§ **TASK REQUIREMENTS**
Set down only the lines from the one containing "At what coordinates" through the final line of the entries below, exactly as they stand, with no pictures.

§ **Records from a data source**
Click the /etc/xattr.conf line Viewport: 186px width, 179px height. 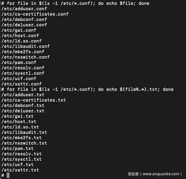22,84
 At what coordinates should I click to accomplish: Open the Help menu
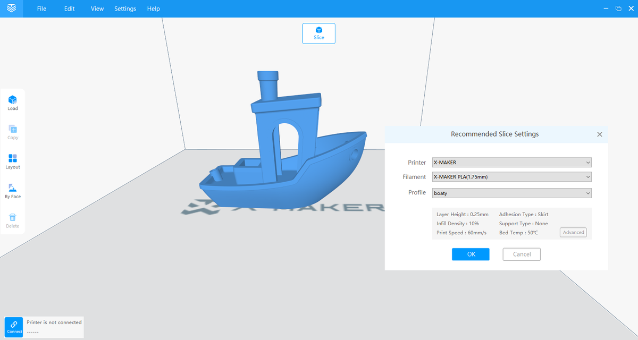(x=153, y=9)
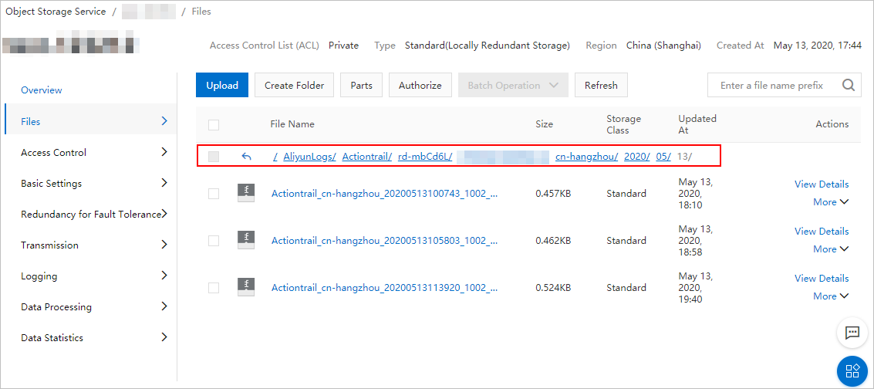Select the Logging sidebar item
The height and width of the screenshot is (389, 874).
point(94,276)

§ **RESPONSE TO THIS EXERCISE**
 At what coordinates should I click to accomplish: Open the Help menu
(x=153, y=9)
Select the Logging sidebar item
The height and width of the screenshot is (389, 874).
point(94,276)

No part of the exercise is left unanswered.